Police clash with hardliners as thousands hit Paris for May 1
Paris riot police fired teargas as they squared off against hardline demonstrators among tens of thousands of May Day protesters, who flooded the city Wednesday in a test for France’s zero-tolerance policy on street violence.
Tensions were palpable as a heady mix of labour unionists, “yellow vest” demonstrators and anti-capitalists gathered in the French capital, putting security forces on high alert.
Ahead of the main march, the city was on lockdown with more than 7,400 police and gendarmes deployed with orders from President Emmanuel Macron to take an “extremely firm stance” if faced with violence.
Clashes briefly erupted on Montparnasse Boulevard, where hundreds of anti-capitalist “black bloc” activists pushed to the front of the gathering crowd, hurling bottles and other projectiles at police, who fired tear gas and stingball grenades, an AFP correspondent said.
Used at ground level, the grenades release scores of rubber pellets that cause an intense stinging to the legs.
Authorities had warned this year’s marches would likely spell trouble, coming barely a week after leaders of the yellow vest anti-government movement angrily dismissed a package of tax cuts by President Emmanuel Macron.
And with some agitators vowing on social media to turn Paris into “the capital of rioting”, the government moved to deploy security on an “exceptional scale” throughout the capital.
Last year, officials were caught off guard by some 1,200 troublemakers who ran amok in Paris, vandalising businesses and clashing with police.
By early afternoon, thousands had flocked to the Montparnasse area, many wearing the hi-visibility jackets that gave the name to the yellow vest protesters.
Since November, the city has struggled to cope with the weekly yellow vest protests, which have often descended into chaos with a violent minority smashing up and torching shops, restaurants and newspaper stands.
Across the city on Wednesday, streets were barricaded and shops had boarded up their windows, with police ordering the closure of all businesses along the route of the main march.
“We are not afraid of the union marches but of the black blocs,” local restaurant owner Serge Tafanel told AFP.
– ‘Capital of rioting’ –
Interior Minister Christophe Castaner said several groups on social media had urged protesters to transform Paris into “the capital of rioting”, with police gearing up for the arrival of up to 2,000 activists bristling for a fight.
Many are anti-capitalist youths, often known as black blocs, who dress in black and wear face masks.
Nearly 200 motorcycle units have been deployed across the capital to respond quickly to flare-ups of violence, and drones are being used to track protesters’ movements.
Castaner said police would carry out pre-emptive searches of anyone planning to march, a new tactic allowed under a security law passed recently in response to the yellow vest violence.

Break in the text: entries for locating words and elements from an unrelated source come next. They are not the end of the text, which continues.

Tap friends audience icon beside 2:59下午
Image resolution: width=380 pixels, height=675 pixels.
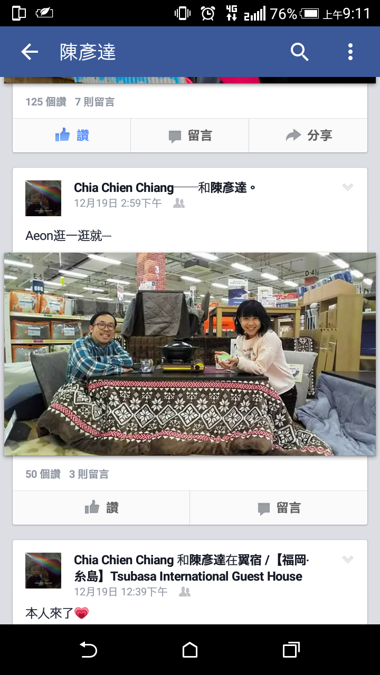(x=179, y=204)
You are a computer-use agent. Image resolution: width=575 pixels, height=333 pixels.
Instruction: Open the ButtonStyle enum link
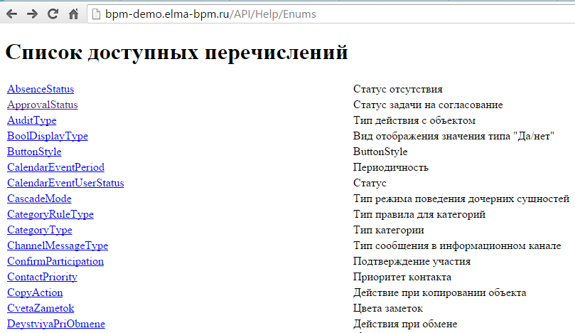tap(34, 152)
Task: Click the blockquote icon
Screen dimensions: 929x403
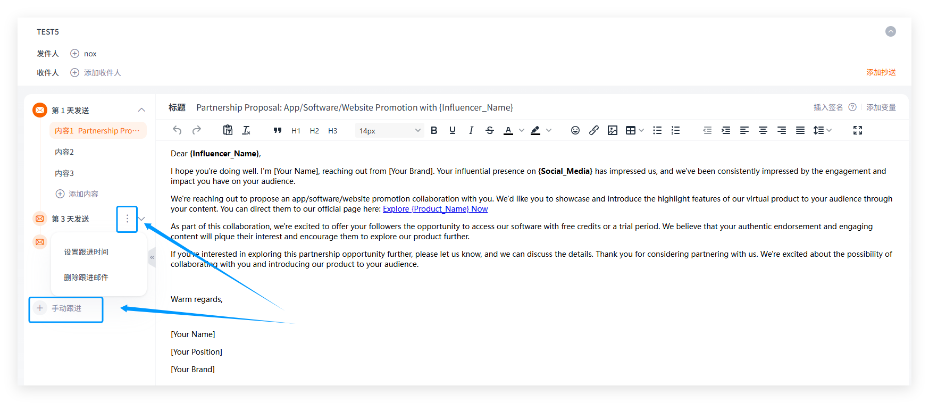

From the early hours of Wednesday, several dozen police officers could be seen at the city’s main train stations, carrying out bag random searches, AFP journalists said.
By early afternoon, police said 165 people had been detained for questioning.
– Sidelined, unions seek visibility –
Last Thursday, in a major policy speech aimed at calming the yellow vest anger, Macron promised a string of reforms including tax cuts worth five billion euros ($5.5 billion).
The yellow vests rejected it as too little, too late, pledging to keep up the protests, which began last year over rising taxes on fuel and pensions but have since morphed into a wider movement.
Although the numbers have steadily fallen, the rallies have remained in the headlines, largely over disorder by a handful of violent protesters along the Champs-Elysees.
Following a particularly violent demo in March, the government adopted a “zero-tolerance” approach, passing an “anti-rioter” bill which included making it a criminal offence to wear a mask at a protest.
France’s powerful labour unions are also hoping to use the traditional May Day march for workers’ rights to raise their profile after finding themselves sidelined for months by the grass-roots yellow vest movement.
Like the yellow vests, the unions were also disappointed by Macron’s speech.
“We must be careful not to lose the meaning of this day,” warned Philippe Martinez, secretary general of the CGT, one of France’s biggest unions.
“It is a day of mobilisation which deserves our full attention after Emmanuel Macron’s announcement in which he said: ‘I hear you and I’m not changing anything’.”